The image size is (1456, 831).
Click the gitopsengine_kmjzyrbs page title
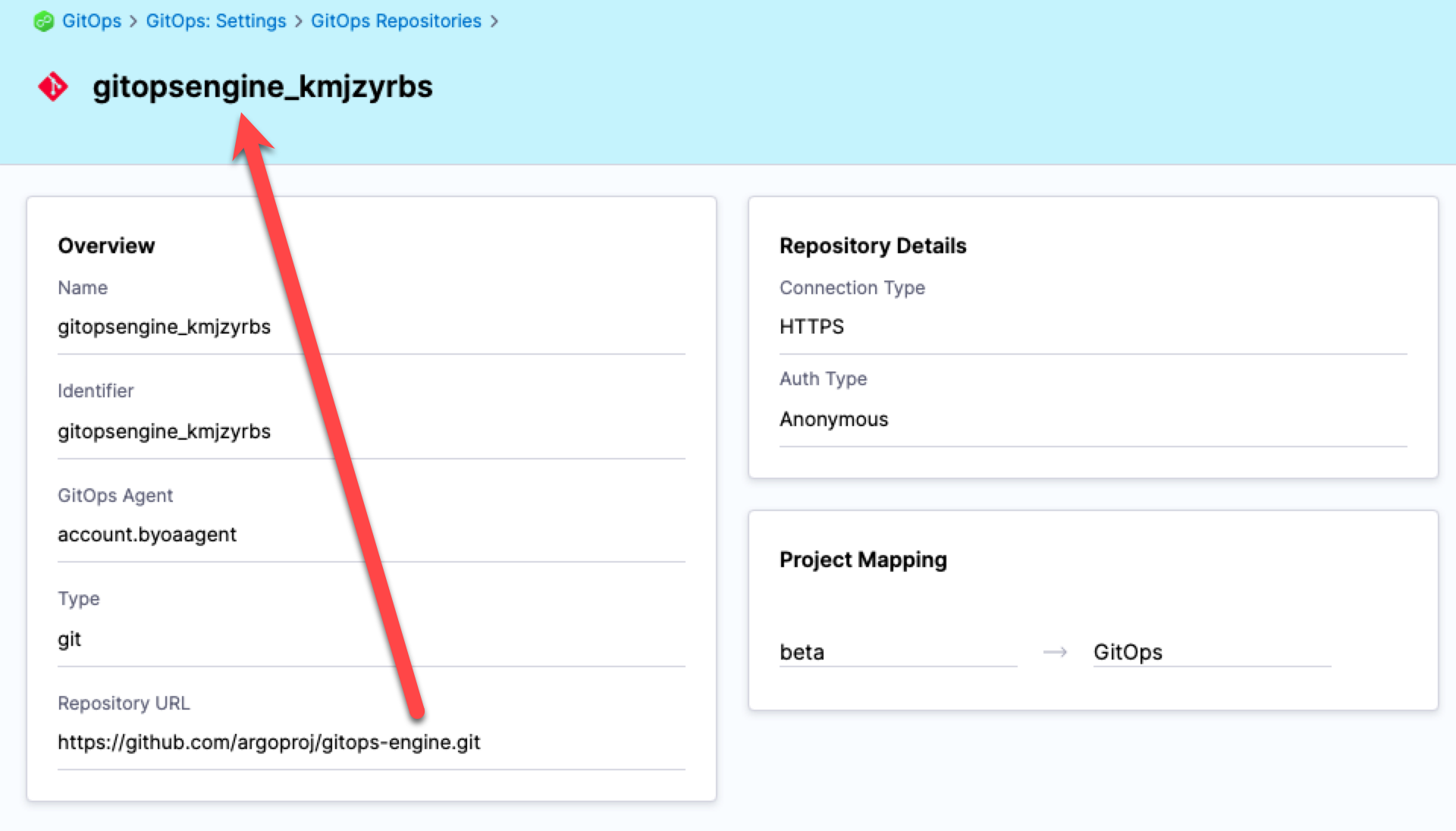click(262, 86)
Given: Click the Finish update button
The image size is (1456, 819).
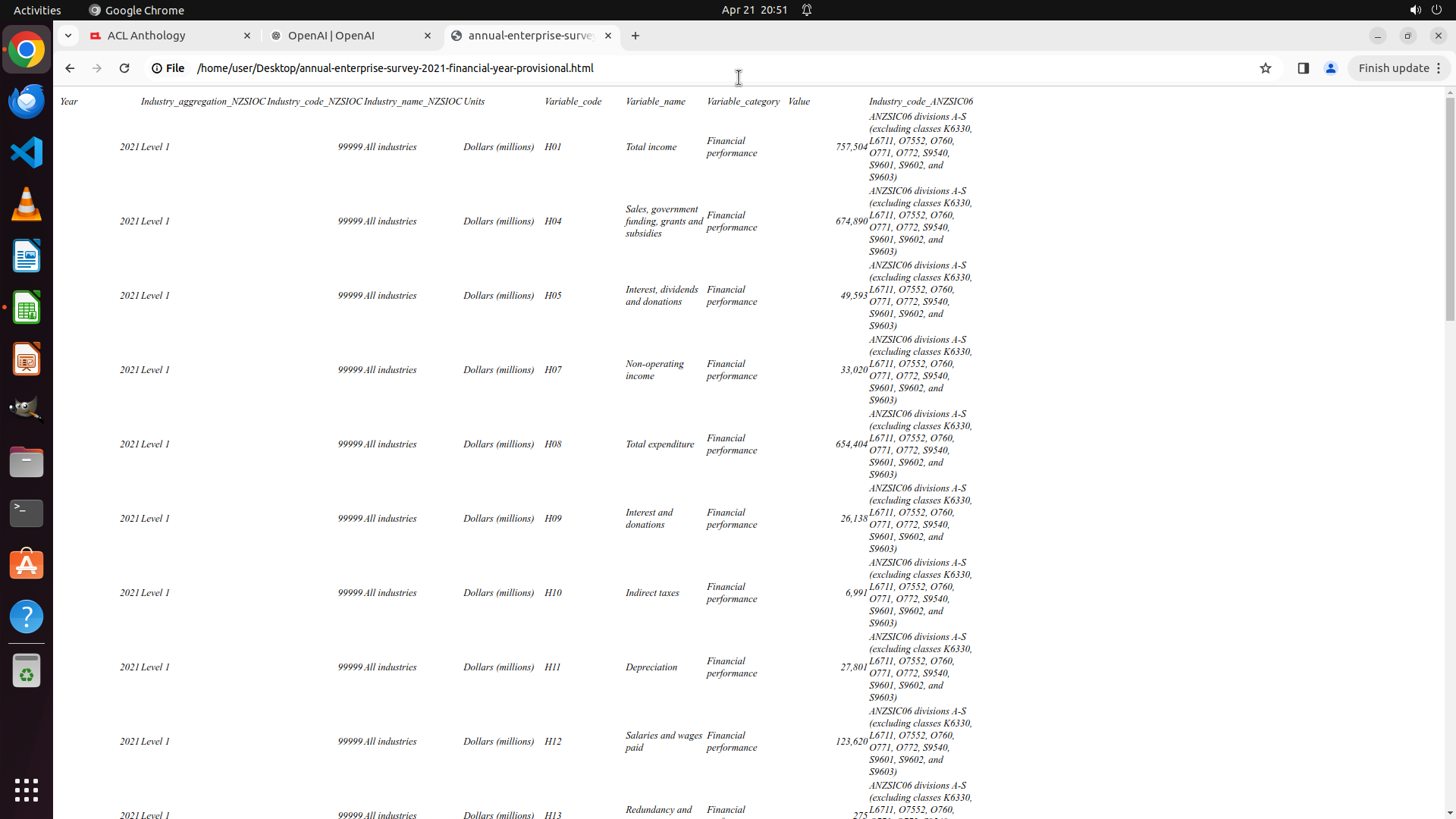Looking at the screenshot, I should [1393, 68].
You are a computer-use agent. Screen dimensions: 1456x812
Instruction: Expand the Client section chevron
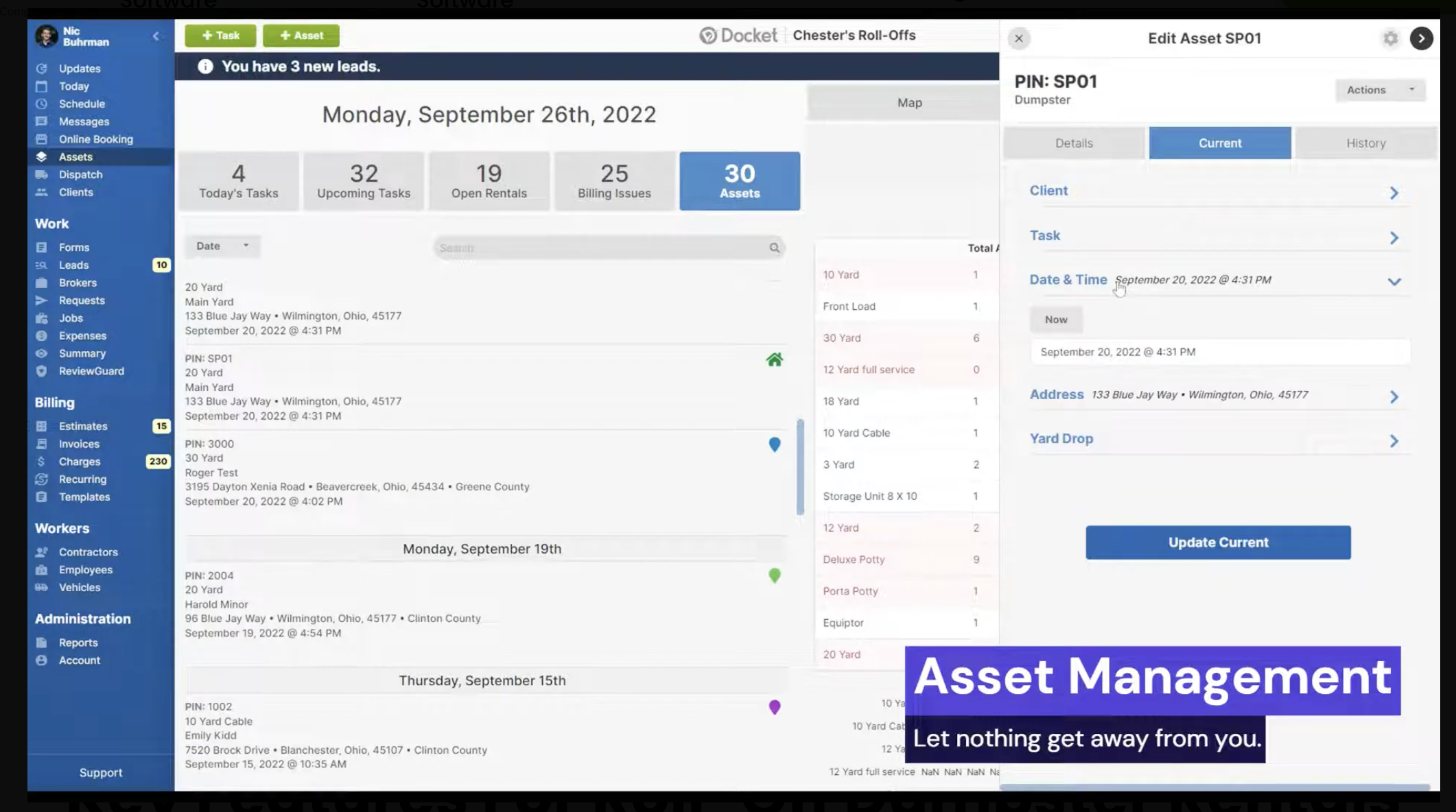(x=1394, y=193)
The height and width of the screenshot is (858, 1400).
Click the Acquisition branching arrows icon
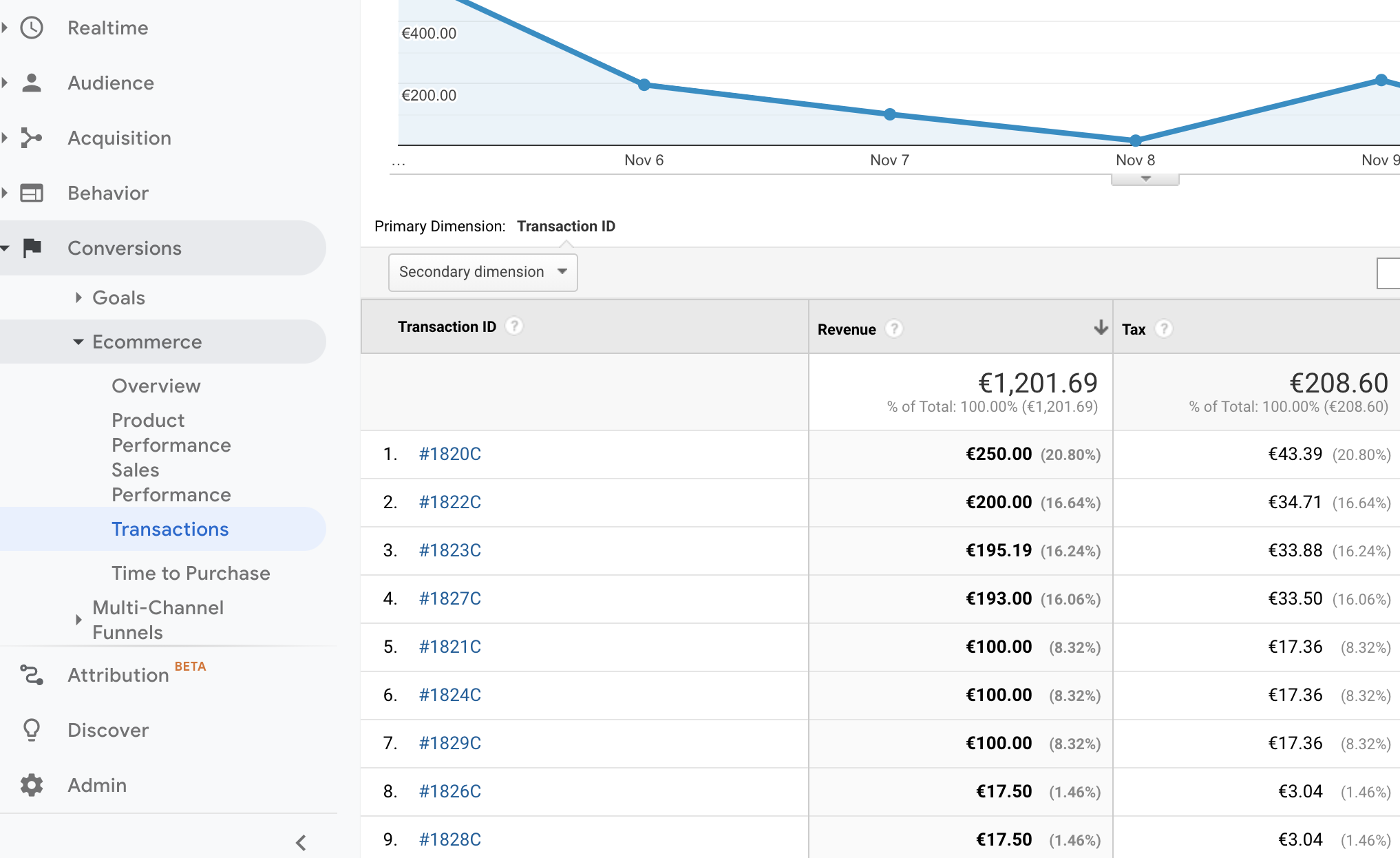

------------------------------------------------------------------------

All that is required is the lines from the line containing "The height and" through the end of the records above, copied exactly, and none of the pictures.

Task response —
The height and width of the screenshot is (858, 1400).
Click the Acquisition branching arrows icon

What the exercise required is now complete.